Insurers fight hard to avoid “other claims” discovery. Beyond relevancy objections, insurers contend that such requests are unduly burdensome because they do not keep records of claims by policy type, by substantive positions taken or by facts on which the claim is based. Experience teaches that all of these assertions are inaccurate in some manner. Insurers are regulated by the laws and regulations of the states in which they do business, and many state insurance regulations require insurers to maintain records of claims by lines of business so that state examiners can perform audits.

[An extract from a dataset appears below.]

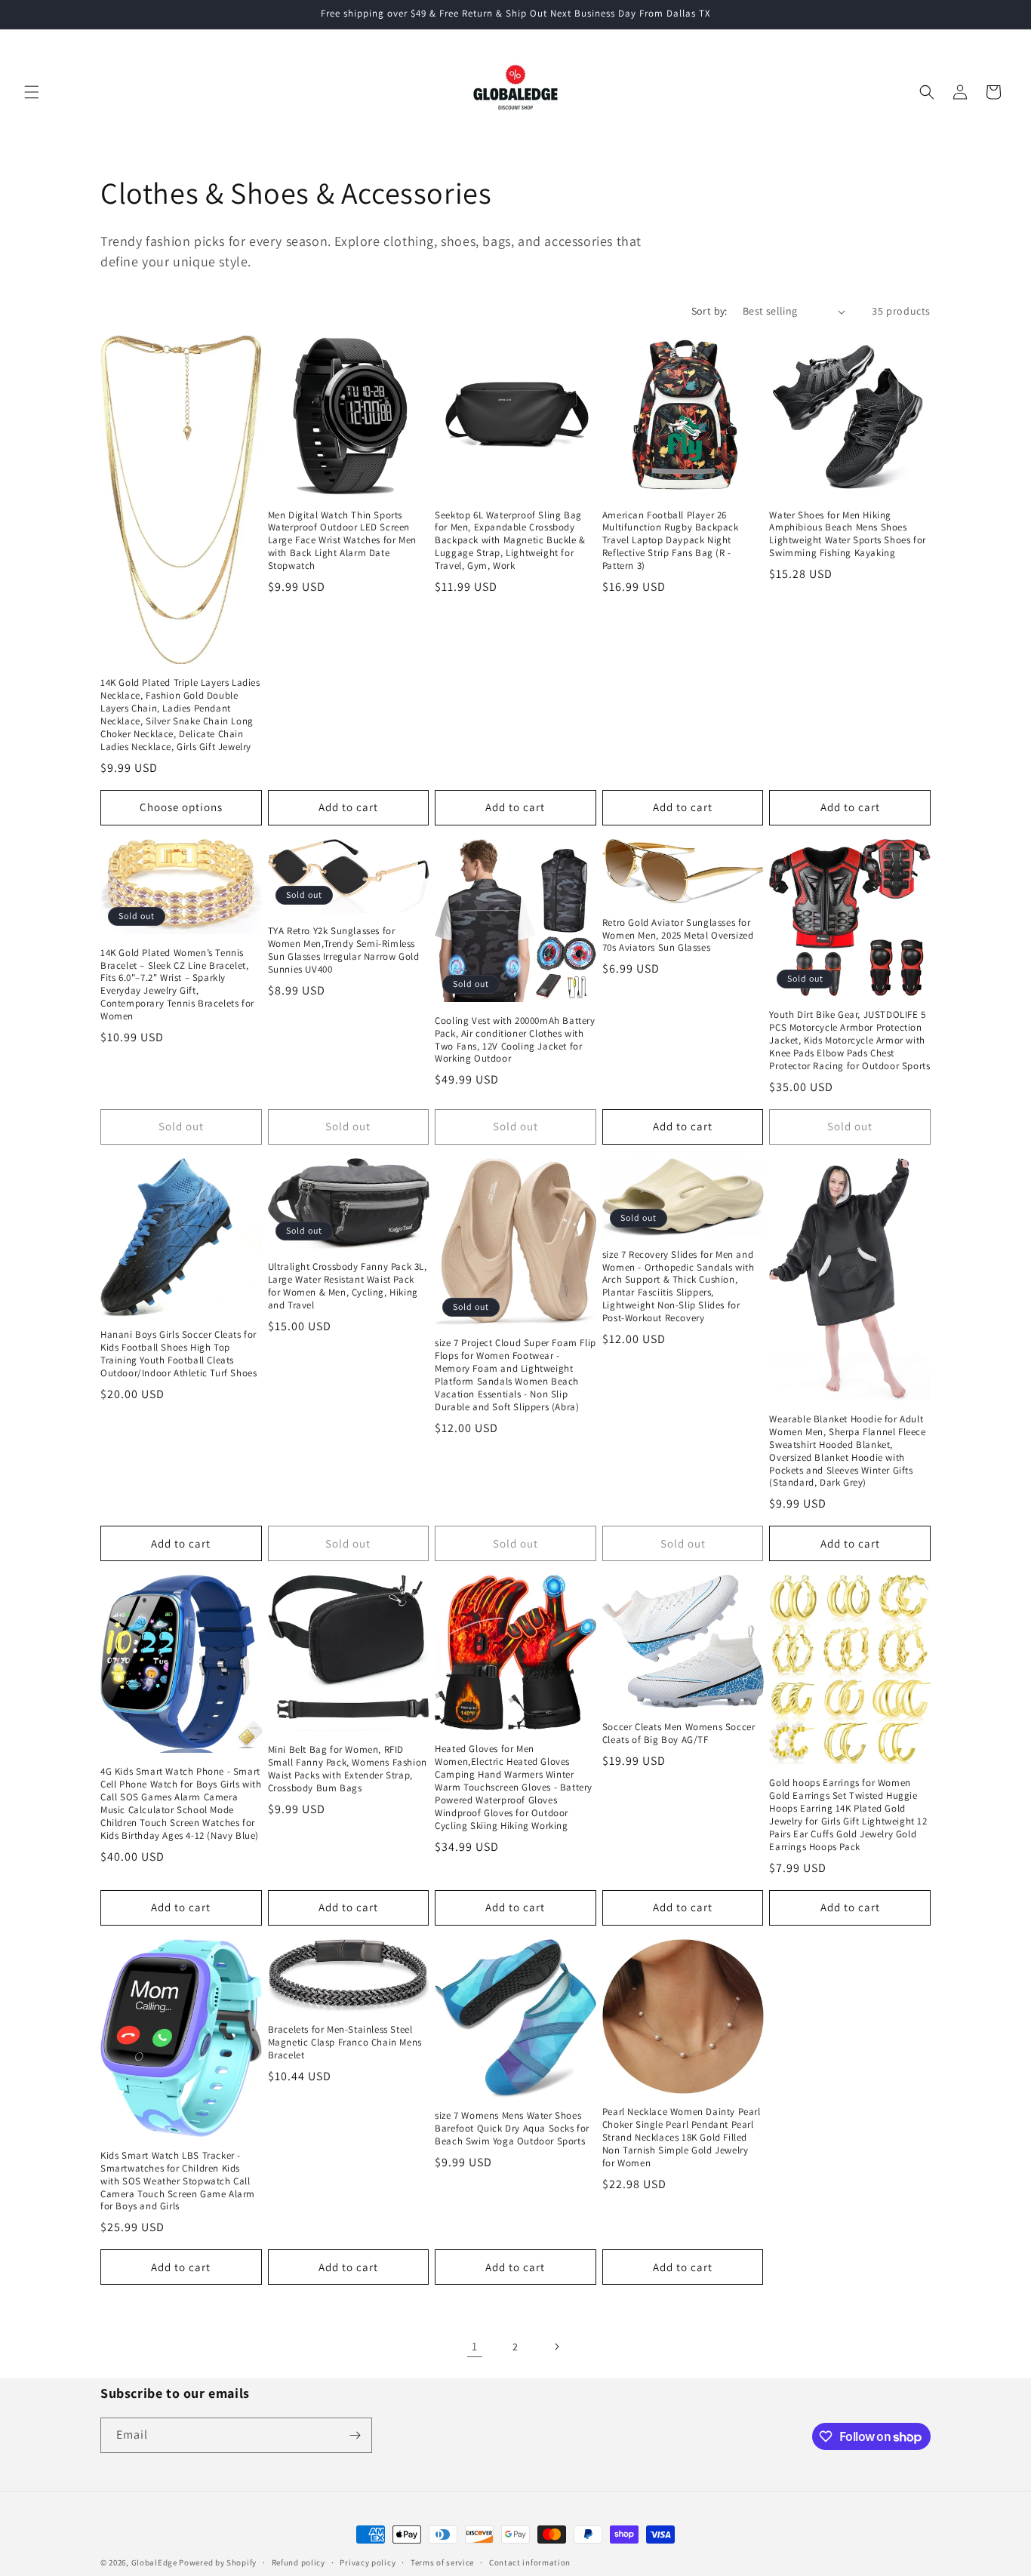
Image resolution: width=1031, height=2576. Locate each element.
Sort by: (709, 311)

In each business line, there is usually a small handful of fact patterns and liability assertions that underwriters sell the specific insurance product to cover. If an insurer truly had no way of identifying why it paid claims falling into these subcategories, it would have no statistical means of assessing whether the line of business was profitable or whether it needed to add or remove coverage limitations. Insurance companies are some of the most prolific generators of statistics in the world. An insurer’s assertion that it cannot identify similar claims under similar policies without expansive efforts often lacks credibility. Moreover, the fact that an insurer maintains its claim files in a manner that makes access difficult is not a defense to discovery. An insurer cannot avoid discovery by failing to store or organize its files.
Loss reserves, reinsurance communications and “other claims” shed light on the insurer’s subjective state of mind during the relevant time period of its decision-making and, as a result, are often critical to building a bad faith claim that can overcome a motion for summary judgment and prevail at trial. Insureds should fight insurers’ resistance to producing these documents, as their bad faith claims may depend on it.